## Start Records for processing

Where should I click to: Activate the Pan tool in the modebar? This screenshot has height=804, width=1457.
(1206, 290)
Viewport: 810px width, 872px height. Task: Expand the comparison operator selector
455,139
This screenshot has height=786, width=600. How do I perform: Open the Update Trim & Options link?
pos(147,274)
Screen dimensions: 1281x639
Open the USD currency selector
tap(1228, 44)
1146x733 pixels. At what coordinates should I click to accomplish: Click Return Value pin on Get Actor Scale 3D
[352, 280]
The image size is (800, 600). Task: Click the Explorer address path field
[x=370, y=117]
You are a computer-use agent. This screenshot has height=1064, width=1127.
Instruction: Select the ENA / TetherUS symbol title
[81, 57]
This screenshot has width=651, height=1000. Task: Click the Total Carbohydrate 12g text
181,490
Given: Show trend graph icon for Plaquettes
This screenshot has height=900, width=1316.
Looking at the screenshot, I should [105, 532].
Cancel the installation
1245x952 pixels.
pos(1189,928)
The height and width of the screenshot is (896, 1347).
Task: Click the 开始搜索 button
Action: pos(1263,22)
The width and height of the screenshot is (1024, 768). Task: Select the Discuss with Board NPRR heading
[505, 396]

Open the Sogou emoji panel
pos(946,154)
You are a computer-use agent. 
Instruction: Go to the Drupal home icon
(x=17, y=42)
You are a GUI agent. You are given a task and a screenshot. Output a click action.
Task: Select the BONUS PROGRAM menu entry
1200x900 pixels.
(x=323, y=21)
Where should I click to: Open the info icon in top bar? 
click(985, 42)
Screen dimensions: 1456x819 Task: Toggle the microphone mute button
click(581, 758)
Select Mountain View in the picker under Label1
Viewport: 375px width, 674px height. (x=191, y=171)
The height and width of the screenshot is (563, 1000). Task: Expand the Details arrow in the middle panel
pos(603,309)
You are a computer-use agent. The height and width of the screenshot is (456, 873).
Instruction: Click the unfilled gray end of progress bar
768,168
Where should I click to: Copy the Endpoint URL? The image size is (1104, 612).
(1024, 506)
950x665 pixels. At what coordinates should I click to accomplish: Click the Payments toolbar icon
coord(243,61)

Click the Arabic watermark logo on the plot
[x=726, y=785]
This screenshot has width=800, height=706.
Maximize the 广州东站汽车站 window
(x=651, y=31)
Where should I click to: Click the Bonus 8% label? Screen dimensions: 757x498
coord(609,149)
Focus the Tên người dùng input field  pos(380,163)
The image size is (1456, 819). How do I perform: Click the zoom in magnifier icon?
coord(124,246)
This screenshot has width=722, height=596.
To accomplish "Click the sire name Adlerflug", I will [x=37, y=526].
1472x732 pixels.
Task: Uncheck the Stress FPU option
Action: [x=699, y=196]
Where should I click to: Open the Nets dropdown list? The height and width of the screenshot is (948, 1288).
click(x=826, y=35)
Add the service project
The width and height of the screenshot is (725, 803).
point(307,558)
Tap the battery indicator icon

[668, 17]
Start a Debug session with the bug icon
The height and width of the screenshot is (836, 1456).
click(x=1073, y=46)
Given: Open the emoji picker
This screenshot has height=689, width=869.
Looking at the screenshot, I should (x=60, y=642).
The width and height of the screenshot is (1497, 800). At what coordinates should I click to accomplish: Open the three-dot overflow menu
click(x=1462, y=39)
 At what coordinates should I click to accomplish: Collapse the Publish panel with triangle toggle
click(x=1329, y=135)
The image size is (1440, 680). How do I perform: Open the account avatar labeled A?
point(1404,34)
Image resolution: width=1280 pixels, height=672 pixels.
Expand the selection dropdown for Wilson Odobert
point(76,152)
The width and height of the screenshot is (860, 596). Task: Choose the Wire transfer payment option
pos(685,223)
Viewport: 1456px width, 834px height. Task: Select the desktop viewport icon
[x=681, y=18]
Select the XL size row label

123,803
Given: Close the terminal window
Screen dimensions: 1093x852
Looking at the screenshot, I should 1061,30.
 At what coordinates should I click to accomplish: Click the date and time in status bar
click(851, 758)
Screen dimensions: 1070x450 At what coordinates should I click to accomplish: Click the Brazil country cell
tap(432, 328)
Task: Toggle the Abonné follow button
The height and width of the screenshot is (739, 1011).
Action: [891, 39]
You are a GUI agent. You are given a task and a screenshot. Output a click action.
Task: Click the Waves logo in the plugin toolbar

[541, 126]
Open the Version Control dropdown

## End Records for processing

Rewrite every line of the entries above as a Markdown table with the columns "Row" and "Text," numbering each row and leaving out blank lines.

| Row | Text |
|---|---|
| 1 | Where should I click to: Activate the Pan tool in the modebar? This screenshot has height=804, width=1457. |
| 2 | (1206, 290) |
| 3 | Viewport: 810px width, 872px height. Task: Expand the comparison operator selector |
| 4 | 455,139 |
| 5 | This screenshot has height=786, width=600. How do I perform: Open the Update Trim & Options link? |
| 6 | pos(147,274) |
| 7 | Screen dimensions: 1281x639 |
| 8 | Open the USD currency selector |
| 9 | tap(1228, 44) |
| 10 | 1146x733 pixels. At what coordinates should I click to accomplish: Click Return Value pin on Get Actor Scale 3D |
| 11 | [352, 280] |
| 12 | The image size is (800, 600). Task: Click the Explorer address path field |
| 13 | [x=370, y=117] |
| 14 | You are a computer-use agent. This screenshot has height=1064, width=1127. |
| 15 | Instruction: Select the ENA / TetherUS symbol title |
| 16 | [81, 57] |
| 17 | This screenshot has width=651, height=1000. Task: Click the Total Carbohydrate 12g text |
| 18 | 181,490 |
| 19 | Given: Show trend graph icon for Plaquettes |
| 20 | This screenshot has height=900, width=1316. |
| 21 | Looking at the screenshot, I should [105, 532]. |
| 22 | Cancel the installation |
| 23 | 1245x952 pixels. |
| 24 | pos(1189,928) |
| 25 | The height and width of the screenshot is (896, 1347). |
| 26 | Task: Click the 开始搜索 button |
| 27 | Action: pos(1263,22) |
| 28 | The width and height of the screenshot is (1024, 768). Task: Select the Discuss with Board NPRR heading |
| 29 | [505, 396] |
| 30 | Open the Sogou emoji panel |
| 31 | pos(946,154) |
| 32 | You are a computer-use agent.  |
| 33 | Instruction: Go to the Drupal home icon |
| 34 | (x=17, y=42) |
| 35 | You are a GUI agent. You are given a task and a screenshot. Output a click action. |
| 36 | Task: Select the BONUS PROGRAM menu entry |
| 37 | 1200x900 pixels. |
| 38 | (x=323, y=21) |
| 39 | Where should I click to: Open the info icon in top bar?  |
| 40 | click(985, 42) |
| 41 | Screen dimensions: 1456x819 Task: Toggle the microphone mute button |
| 42 | click(581, 758) |
| 43 | Select Mountain View in the picker under Label1 |
| 44 | Viewport: 375px width, 674px height. (x=191, y=171) |
| 45 | The height and width of the screenshot is (563, 1000). Task: Expand the Details arrow in the middle panel |
| 46 | pos(603,309) |
| 47 | You are a computer-use agent. The height and width of the screenshot is (456, 873). |
| 48 | Instruction: Click the unfilled gray end of progress bar |
| 49 | 768,168 |
| 50 | Where should I click to: Copy the Endpoint URL? The image size is (1104, 612). |
| 51 | (1024, 506) |
| 52 | 950x665 pixels. At what coordinates should I click to accomplish: Click the Payments toolbar icon |
| 53 | coord(243,61) |
| 54 | Click the Arabic watermark logo on the plot |
| 55 | [x=726, y=785] |
| 56 | This screenshot has width=800, height=706. |
| 57 | Maximize the 广州东站汽车站 window |
| 58 | (x=651, y=31) |
| 59 | Where should I click to: Click the Bonus 8% label? Screen dimensions: 757x498 |
| 60 | coord(609,149) |
| 61 | Focus the Tên người dùng input field  pos(380,163) |
| 62 | The image size is (1456, 819). How do I perform: Click the zoom in magnifier icon? |
| 63 | coord(124,246) |
| 64 | This screenshot has width=722, height=596. |
| 65 | To accomplish "Click the sire name Adlerflug", I will [x=37, y=526]. |
| 66 | 1472x732 pixels. |
| 67 | Task: Uncheck the Stress FPU option |
| 68 | Action: [x=699, y=196] |
| 69 | Where should I click to: Open the Nets dropdown list? The height and width of the screenshot is (948, 1288). |
| 70 | click(x=826, y=35) |
| 71 | Add the service project |
| 72 | The width and height of the screenshot is (725, 803). |
| 73 | point(307,558) |
| 74 | Tap the battery indicator icon |
| 75 | [668, 17] |
| 76 | Start a Debug session with the bug icon |
| 77 | The height and width of the screenshot is (836, 1456). |
| 78 | click(x=1073, y=46) |
| 79 | Given: Open the emoji picker |
| 80 | This screenshot has height=689, width=869. |
| 81 | Looking at the screenshot, I should (x=60, y=642). |
| 82 | The width and height of the screenshot is (1497, 800). At what coordinates should I click to accomplish: Open the three-dot overflow menu |
| 83 | click(x=1462, y=39) |
| 84 |  At what coordinates should I click to accomplish: Collapse the Publish panel with triangle toggle |
| 85 | click(x=1329, y=135) |
| 86 | The image size is (1440, 680). How do I perform: Open the account avatar labeled A? |
| 87 | point(1404,34) |
| 88 | Image resolution: width=1280 pixels, height=672 pixels. |
| 89 | Expand the selection dropdown for Wilson Odobert |
| 90 | point(76,152) |
| 91 | The width and height of the screenshot is (860, 596). Task: Choose the Wire transfer payment option |
| 92 | pos(685,223) |
| 93 | Viewport: 1456px width, 834px height. Task: Select the desktop viewport icon |
| 94 | [x=681, y=18] |
| 95 | Select the XL size row label |
| 96 | 123,803 |
| 97 | Given: Close the terminal window |
| 98 | Screen dimensions: 1093x852 |
| 99 | Looking at the screenshot, I should 1061,30. |
| 100 |  At what coordinates should I click to accomplish: Click the date and time in status bar |
| 101 | click(851, 758) |
| 102 | Screen dimensions: 1070x450 At what coordinates should I click to accomplish: Click the Brazil country cell |
| 103 | tap(432, 328) |
| 104 | Task: Toggle the Abonné follow button |
| 105 | The height and width of the screenshot is (739, 1011). |
| 106 | Action: [891, 39] |
| 107 | You are a GUI agent. You are given a task and a screenshot. Output a click action. |
| 108 | Task: Click the Waves logo in the plugin toolbar |
| 109 | [541, 126] |
| 110 | Open the Version Control dropdown |